## TEXTO DE ORIGEM

NANDO REIS; MARCELO FROMER
ESPECIAL PARA A FOLHA

Definitivamente, as consequências da leviandade com que é tratado o nosso futebol começam a atingir proporções calamitosas.
A total falta de capacidade daqueles que há anos vêm dirigindo o amado esporte acaba de fazer uma nova vítima. Faz parte do pacote do sr. Ricardo Teixeira para acabar com o bom futebol eliminar mais um importante colaborador: o gramado.
Sim, depois de nos brindar com um regulamento para esse Campeonato Brasileiro, que não faria sentido nem para habitantes do Pólo Norte, depois de banir a suspensão automática para o terceiro cartão amarelo (medida prestes a ser revogada, dada a impressionante retomada do futebol vigoroso que os nossos zagueiros insistem em praticar), estamos assistindo à extinção de um fundamental personagem: aquele retângulo que lá de cima das arquibancadas parecia verde e agora já tem sua coloração bem mais próxima dos marrons que cobrem as hortas e os cafezais.
Mas sejamos justos. Isso não é culpa só da CBF. É culpa, também, das federações estaduais, dos dirigentes de clubes.

## ENTRADAS APRESENTADAS
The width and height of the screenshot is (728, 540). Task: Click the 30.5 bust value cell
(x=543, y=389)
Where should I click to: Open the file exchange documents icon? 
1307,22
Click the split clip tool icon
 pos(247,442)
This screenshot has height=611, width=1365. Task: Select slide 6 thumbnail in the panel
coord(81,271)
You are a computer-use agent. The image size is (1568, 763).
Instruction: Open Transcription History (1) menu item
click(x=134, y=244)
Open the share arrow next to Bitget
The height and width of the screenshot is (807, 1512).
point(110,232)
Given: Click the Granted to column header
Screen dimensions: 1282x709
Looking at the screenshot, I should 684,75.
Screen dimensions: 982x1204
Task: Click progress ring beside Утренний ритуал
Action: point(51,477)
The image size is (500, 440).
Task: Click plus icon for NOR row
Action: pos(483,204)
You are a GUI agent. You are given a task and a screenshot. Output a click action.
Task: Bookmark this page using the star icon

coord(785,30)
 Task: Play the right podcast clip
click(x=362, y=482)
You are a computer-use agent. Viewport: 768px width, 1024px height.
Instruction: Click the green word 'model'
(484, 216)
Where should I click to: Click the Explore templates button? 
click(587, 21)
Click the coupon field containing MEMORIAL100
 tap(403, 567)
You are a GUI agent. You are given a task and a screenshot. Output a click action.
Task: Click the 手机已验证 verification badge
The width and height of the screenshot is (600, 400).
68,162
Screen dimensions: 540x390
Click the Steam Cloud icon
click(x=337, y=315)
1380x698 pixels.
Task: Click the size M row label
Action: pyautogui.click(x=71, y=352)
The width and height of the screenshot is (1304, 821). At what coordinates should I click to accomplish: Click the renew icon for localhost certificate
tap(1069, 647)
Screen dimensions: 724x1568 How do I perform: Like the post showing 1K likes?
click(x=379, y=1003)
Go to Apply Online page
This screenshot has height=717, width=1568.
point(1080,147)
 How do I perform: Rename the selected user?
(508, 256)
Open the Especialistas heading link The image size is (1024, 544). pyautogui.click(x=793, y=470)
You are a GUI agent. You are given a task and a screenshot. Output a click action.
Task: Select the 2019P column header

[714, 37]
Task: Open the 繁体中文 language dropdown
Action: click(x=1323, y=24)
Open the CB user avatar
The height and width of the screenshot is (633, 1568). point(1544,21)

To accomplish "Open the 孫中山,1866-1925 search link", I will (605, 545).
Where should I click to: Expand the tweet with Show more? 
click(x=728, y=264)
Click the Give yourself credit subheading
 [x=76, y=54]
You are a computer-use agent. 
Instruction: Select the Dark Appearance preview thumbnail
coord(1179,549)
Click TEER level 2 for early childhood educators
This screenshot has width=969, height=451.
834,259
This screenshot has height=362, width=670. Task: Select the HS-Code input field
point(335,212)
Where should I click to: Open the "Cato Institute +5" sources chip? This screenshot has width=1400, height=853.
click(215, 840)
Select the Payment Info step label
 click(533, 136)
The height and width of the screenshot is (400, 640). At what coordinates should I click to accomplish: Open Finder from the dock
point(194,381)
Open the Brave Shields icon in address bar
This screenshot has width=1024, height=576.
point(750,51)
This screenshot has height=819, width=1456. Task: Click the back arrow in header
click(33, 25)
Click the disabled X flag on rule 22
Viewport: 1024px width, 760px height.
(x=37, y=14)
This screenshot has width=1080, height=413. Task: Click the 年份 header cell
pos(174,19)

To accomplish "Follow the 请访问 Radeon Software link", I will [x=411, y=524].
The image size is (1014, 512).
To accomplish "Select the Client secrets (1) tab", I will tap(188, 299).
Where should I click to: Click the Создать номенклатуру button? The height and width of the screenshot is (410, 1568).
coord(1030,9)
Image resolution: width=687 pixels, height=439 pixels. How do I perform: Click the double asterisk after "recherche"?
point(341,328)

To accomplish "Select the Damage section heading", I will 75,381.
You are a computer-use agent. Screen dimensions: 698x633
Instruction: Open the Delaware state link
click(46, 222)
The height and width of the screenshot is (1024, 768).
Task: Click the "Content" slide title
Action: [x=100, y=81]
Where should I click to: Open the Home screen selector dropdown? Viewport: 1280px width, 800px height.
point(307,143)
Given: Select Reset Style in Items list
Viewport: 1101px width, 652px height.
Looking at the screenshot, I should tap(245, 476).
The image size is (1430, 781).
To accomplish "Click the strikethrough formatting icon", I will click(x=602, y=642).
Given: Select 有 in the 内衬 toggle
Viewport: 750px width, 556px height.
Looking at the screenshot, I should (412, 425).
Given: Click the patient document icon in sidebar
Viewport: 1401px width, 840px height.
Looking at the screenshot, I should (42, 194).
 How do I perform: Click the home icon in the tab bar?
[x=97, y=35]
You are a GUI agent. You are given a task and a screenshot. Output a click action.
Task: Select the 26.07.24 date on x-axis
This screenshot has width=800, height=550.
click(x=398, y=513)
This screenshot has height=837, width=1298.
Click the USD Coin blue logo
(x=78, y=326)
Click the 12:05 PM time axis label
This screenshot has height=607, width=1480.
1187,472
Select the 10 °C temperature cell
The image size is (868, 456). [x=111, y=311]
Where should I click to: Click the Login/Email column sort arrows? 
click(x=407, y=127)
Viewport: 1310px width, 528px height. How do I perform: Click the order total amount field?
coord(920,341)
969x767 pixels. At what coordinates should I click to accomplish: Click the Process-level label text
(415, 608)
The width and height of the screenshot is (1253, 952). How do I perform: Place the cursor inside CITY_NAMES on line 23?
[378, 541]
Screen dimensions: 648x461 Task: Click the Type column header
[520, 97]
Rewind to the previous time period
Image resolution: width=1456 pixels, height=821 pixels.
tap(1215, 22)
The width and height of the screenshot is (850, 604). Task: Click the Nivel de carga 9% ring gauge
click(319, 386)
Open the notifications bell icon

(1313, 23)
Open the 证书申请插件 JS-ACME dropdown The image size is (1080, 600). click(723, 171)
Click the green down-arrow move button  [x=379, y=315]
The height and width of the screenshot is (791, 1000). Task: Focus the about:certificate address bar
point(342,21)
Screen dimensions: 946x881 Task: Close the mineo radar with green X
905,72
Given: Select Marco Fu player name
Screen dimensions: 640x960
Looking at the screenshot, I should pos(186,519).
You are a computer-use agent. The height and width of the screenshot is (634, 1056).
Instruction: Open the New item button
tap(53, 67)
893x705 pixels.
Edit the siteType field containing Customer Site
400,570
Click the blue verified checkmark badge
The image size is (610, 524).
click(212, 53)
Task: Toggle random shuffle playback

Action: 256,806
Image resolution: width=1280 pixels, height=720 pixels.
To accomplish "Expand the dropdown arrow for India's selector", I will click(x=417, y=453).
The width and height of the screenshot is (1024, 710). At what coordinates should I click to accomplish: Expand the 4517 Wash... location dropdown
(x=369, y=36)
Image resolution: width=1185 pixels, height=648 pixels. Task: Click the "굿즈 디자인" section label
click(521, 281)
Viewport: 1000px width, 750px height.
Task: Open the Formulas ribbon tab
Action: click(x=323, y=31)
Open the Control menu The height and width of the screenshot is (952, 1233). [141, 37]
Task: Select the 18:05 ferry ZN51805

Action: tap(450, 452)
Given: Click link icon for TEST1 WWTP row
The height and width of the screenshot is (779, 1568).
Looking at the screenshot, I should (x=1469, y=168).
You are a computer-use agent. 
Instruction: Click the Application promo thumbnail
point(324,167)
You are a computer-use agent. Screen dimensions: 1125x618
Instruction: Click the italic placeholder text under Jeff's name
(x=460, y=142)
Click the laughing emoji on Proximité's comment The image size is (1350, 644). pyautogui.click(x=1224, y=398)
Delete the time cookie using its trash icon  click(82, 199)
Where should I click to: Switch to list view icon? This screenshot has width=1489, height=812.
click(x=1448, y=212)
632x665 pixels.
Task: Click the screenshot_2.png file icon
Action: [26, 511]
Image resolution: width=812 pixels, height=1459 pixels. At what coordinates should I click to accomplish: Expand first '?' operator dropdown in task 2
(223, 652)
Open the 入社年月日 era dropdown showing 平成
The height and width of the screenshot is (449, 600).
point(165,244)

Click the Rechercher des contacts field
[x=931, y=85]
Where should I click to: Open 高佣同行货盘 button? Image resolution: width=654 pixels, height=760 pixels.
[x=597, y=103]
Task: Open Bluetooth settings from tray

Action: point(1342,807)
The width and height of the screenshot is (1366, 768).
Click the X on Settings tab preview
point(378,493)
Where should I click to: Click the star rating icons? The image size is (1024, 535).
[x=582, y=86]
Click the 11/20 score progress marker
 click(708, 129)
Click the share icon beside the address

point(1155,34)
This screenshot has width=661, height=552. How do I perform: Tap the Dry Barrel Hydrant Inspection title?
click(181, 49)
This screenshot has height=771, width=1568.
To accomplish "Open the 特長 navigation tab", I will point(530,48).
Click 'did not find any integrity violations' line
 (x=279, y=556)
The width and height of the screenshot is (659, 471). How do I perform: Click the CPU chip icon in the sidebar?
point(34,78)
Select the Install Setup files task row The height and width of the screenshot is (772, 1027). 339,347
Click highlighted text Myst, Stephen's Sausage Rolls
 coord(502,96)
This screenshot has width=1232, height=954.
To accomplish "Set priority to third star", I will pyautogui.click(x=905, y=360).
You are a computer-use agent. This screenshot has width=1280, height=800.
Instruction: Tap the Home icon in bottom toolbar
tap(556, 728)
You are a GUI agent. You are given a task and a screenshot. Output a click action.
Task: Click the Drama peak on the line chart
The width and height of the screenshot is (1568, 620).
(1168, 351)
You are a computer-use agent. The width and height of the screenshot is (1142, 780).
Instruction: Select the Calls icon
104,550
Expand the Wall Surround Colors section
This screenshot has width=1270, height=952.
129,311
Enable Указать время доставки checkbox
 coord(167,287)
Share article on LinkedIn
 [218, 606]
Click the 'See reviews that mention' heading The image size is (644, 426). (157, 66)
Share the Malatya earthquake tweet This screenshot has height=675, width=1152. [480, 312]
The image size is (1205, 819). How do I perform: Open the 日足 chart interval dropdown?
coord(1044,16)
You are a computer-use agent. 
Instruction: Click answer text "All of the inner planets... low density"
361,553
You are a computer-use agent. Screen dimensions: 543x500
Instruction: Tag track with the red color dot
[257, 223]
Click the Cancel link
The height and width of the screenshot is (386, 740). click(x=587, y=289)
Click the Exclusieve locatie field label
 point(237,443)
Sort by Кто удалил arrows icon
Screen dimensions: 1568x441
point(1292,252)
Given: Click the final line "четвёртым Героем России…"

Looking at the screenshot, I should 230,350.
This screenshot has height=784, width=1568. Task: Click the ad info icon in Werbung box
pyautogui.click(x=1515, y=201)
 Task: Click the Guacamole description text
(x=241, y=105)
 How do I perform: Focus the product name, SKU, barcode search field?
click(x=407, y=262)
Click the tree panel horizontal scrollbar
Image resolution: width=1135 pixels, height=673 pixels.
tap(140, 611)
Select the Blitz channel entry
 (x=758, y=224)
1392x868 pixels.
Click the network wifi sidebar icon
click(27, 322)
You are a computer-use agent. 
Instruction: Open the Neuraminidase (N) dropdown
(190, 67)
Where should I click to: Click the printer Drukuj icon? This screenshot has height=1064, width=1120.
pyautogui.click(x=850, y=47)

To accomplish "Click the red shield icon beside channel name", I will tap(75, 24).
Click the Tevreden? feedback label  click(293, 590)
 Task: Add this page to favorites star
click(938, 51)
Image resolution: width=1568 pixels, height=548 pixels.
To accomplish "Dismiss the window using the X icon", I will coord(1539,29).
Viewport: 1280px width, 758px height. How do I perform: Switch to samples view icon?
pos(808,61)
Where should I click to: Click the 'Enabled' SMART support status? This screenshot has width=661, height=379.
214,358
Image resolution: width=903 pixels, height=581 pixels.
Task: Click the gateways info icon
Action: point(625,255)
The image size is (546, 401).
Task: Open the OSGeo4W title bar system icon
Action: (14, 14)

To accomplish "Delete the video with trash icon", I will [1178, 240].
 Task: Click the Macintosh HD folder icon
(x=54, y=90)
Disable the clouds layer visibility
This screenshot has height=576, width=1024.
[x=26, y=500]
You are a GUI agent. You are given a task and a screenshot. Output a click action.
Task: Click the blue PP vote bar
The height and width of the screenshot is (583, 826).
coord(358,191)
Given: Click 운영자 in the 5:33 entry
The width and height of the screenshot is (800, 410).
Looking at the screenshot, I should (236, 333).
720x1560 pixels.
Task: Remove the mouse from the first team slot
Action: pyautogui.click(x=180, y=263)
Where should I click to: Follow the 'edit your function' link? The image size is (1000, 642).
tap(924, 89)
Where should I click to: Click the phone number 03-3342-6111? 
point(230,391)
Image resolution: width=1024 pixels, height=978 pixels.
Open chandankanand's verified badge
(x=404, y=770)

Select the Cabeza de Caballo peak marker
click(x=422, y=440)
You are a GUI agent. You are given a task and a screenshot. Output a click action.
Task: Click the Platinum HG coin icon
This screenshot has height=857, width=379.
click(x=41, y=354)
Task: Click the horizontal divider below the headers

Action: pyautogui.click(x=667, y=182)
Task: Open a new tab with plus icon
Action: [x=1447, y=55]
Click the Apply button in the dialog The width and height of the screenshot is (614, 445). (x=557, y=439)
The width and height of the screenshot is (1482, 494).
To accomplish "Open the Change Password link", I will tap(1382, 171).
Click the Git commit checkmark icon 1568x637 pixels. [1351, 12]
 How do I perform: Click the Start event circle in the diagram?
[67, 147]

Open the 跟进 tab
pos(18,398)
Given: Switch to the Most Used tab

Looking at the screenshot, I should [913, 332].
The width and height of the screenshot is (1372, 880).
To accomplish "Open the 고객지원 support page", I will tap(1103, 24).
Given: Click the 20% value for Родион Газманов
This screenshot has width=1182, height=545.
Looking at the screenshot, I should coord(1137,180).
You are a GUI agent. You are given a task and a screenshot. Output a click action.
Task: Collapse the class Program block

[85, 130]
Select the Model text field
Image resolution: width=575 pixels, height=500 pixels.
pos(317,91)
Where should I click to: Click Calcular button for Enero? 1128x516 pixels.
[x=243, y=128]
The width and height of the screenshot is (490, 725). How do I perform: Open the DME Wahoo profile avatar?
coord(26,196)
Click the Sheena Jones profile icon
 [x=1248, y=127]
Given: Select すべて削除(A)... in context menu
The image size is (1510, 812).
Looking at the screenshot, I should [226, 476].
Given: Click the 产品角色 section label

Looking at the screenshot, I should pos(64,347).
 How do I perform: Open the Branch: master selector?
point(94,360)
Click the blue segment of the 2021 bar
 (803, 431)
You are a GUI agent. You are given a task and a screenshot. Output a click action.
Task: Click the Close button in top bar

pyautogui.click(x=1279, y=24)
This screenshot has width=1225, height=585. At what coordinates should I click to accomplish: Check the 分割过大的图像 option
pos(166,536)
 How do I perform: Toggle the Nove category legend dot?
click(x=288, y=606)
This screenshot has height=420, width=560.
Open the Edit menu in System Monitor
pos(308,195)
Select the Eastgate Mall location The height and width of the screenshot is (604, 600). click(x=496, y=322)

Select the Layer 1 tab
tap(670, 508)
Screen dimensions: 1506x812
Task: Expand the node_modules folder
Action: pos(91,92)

## INSTRUÇÕES
a. Segundo o texto sobre o futebol brasileiro, por que a medida que baniu a suspensão automática pelo terceiro cartão amarelo está prestes a ser revogada? Responda em até três frases.
b. Imprima, das entradas, tudo desde a linha que contém "This screenshot has width=1080, height=413." até a linha que contém "will click(x=602, y=642).", incluindo as duas.

## RESPOSTAS ESPERADAS
a. A medida está prestes a ser revogada por causa da impressionante retomada do futebol vigoroso que os zagueiros brasileiros insistem em praticar.

b.
This screenshot has width=1080, height=413. Task: Click the 年份 header cell
pos(174,19)

To accomplish "Follow the 请访问 Radeon Software link", I will [x=411, y=524].
The image size is (1014, 512).
To accomplish "Select the Client secrets (1) tab", I will tap(188, 299).
Where should I click to: Click the Создать номенклатуру button? The height and width of the screenshot is (410, 1568).
coord(1030,9)
Image resolution: width=687 pixels, height=439 pixels. How do I perform: Click the double asterisk after "recherche"?
point(341,328)

To accomplish "Select the Damage section heading", I will 75,381.
You are a computer-use agent. Screen dimensions: 698x633
Instruction: Open the Delaware state link
click(46, 222)
The height and width of the screenshot is (1024, 768).
Task: Click the "Content" slide title
Action: [x=100, y=81]
Where should I click to: Open the Home screen selector dropdown? Viewport: 1280px width, 800px height.
point(307,143)
Given: Select Reset Style in Items list
Viewport: 1101px width, 652px height.
Looking at the screenshot, I should tap(245, 476).
The image size is (1430, 781).
To accomplish "Click the strikethrough formatting icon", I will click(x=602, y=642).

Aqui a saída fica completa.